4) Other specific requirements
a) Studies focusing on local and traditional uses of plants (ethnopharmacological field studies) must be based on substantial, original data. The relevance of the MS in the context of previous studies in the geographical region must be spelled out clearly and it must contribute to the understanding of the therapeutic uses of plant species and inform experimental or clinical studies This includes an adequate presentation and discussion of the data. Also, social science centered studies (e.g. ethnobotanical studies or health system research of local and traditional medical systems) are welcome. This journal subscribes to the ConSEFS standards including any updates.
b) In case of reviews, we expect clearly defined scientific aims (objectives), a critical and specific assessment of the relevant information linking local and other medical uses to the biomedical and bioscientific evidence. These reviews must be comprehensive and specific. They need to define future research needs and priorities. If pharmacological studies are reviewed, particular attention must be paid to assessing the quality of the studies.
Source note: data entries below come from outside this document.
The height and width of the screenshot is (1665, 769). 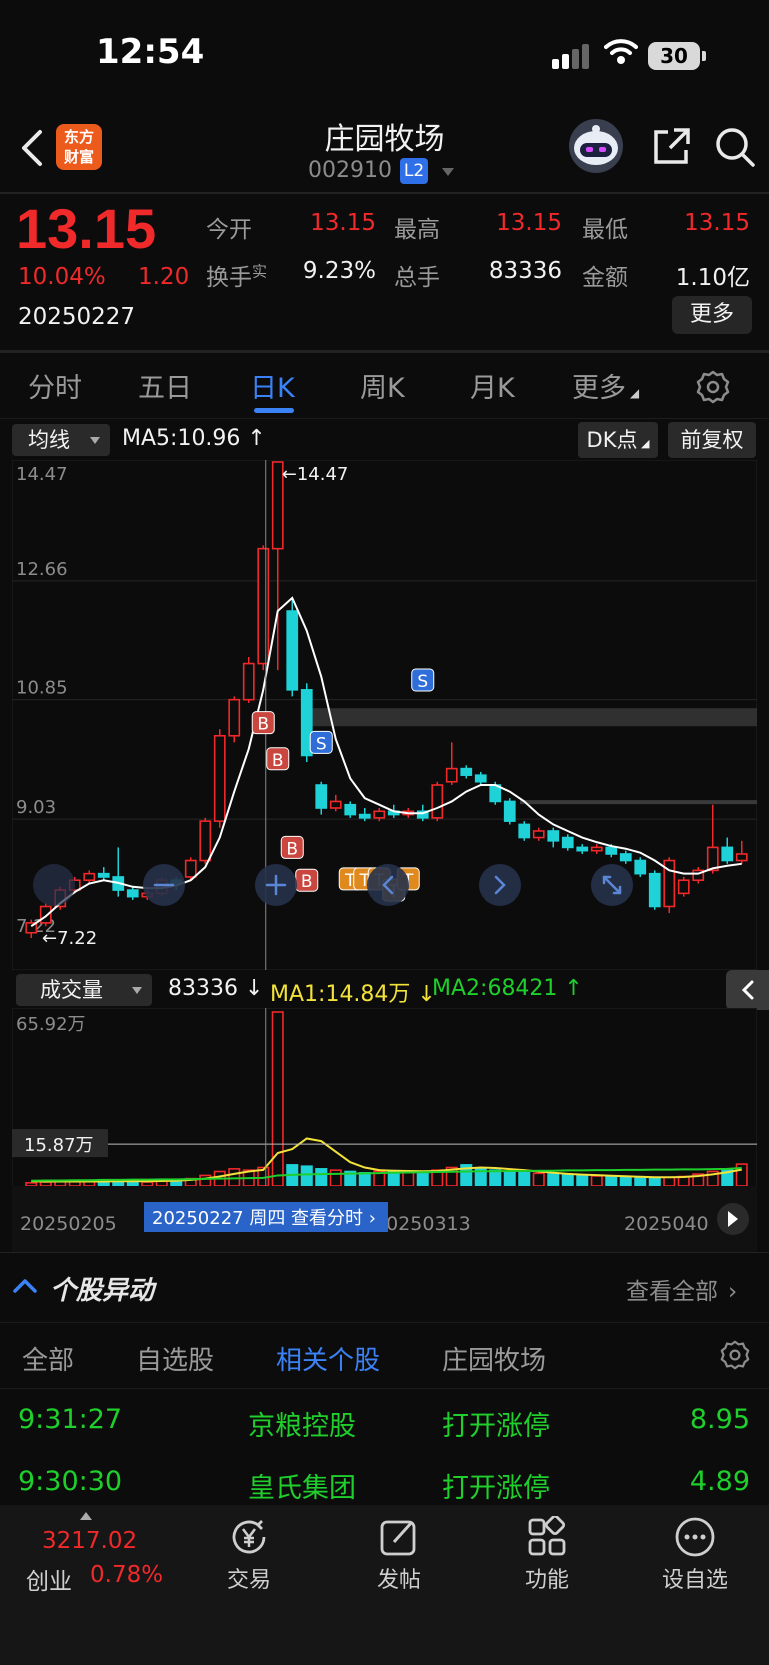 What do you see at coordinates (496, 1488) in the screenshot?
I see `movement-row-event: 打开涨停` at bounding box center [496, 1488].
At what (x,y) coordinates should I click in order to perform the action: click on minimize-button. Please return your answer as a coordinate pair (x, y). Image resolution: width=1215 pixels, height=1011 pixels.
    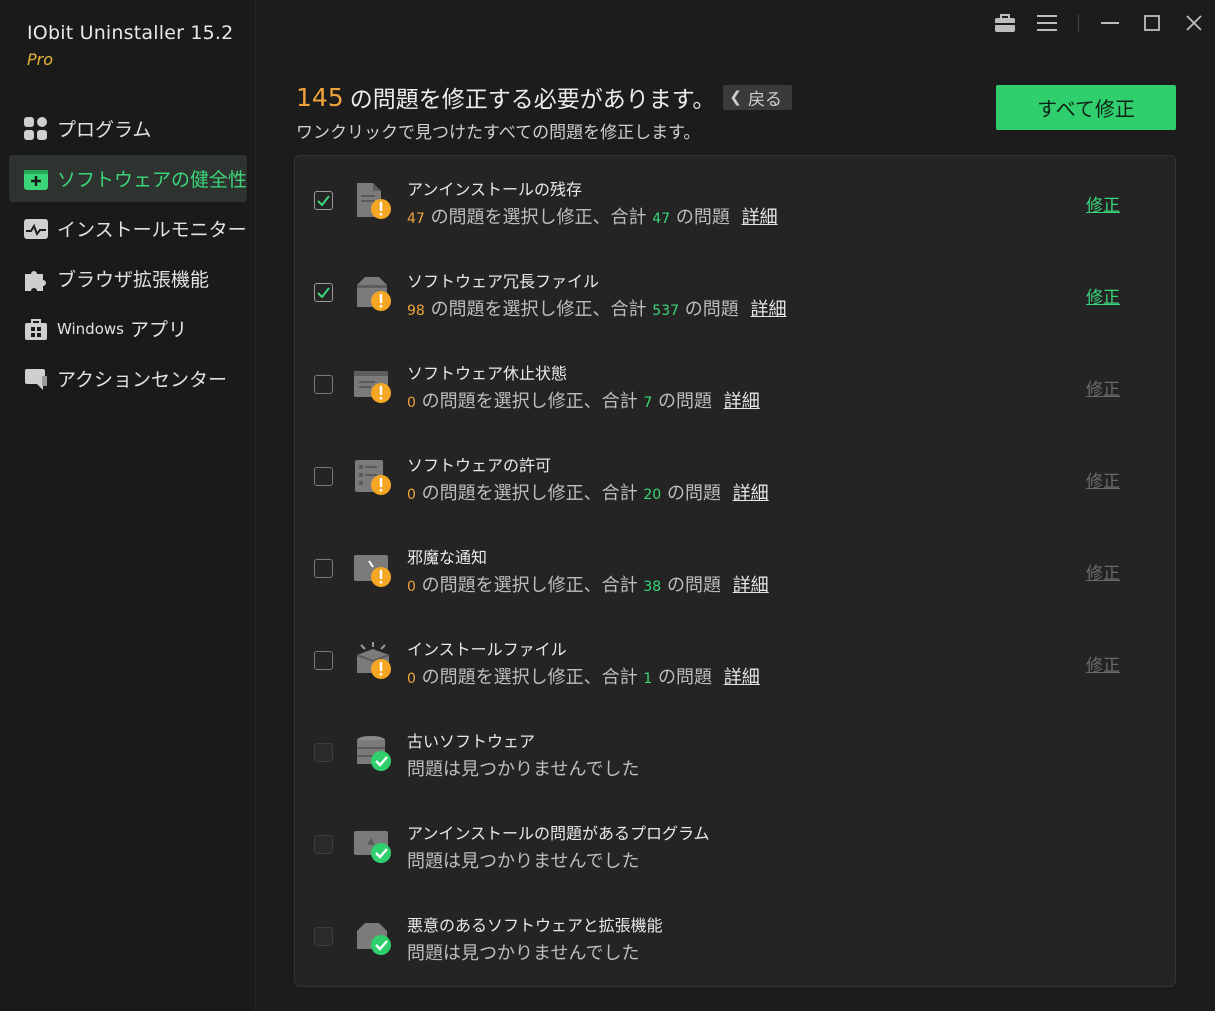
    Looking at the image, I should click on (1110, 23).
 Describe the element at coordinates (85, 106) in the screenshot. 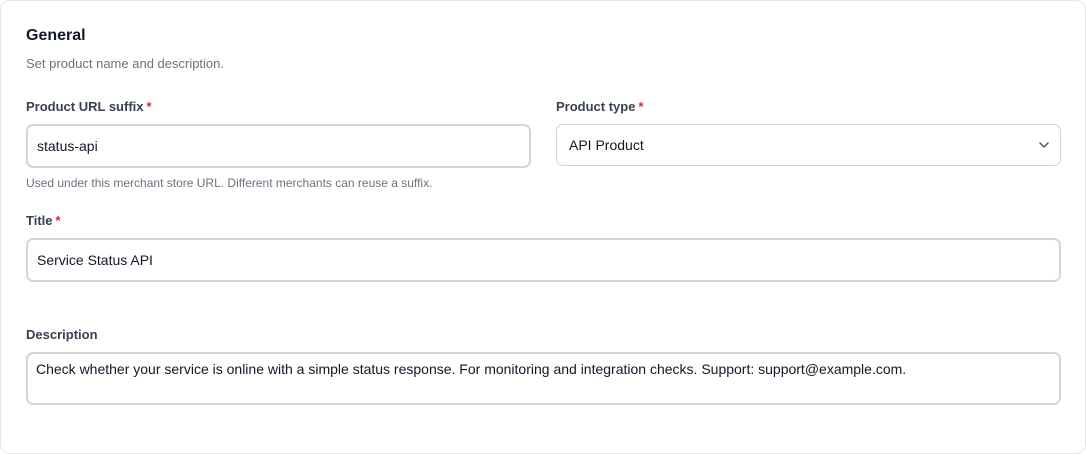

c) Food plants are commonly reported to have pharmacological effects. Frontiers in Ethnopharmacology focuses on therapeutic benefits of such species and not on the general food/nutritional properties.
Keywords: Natural products, mass spectrometry, pharmacological and biological properties, lead compounds, drug discovery, herbal medicine, pharmacophores
Important Note: All contributions to this Research Topic must be within the scope of the section and journal to which they are submitted, as defined in their mission statements. Frontiers reserves the right to guide an out-of-scope manuscript to a more suitable section or journal at any stage of peer review.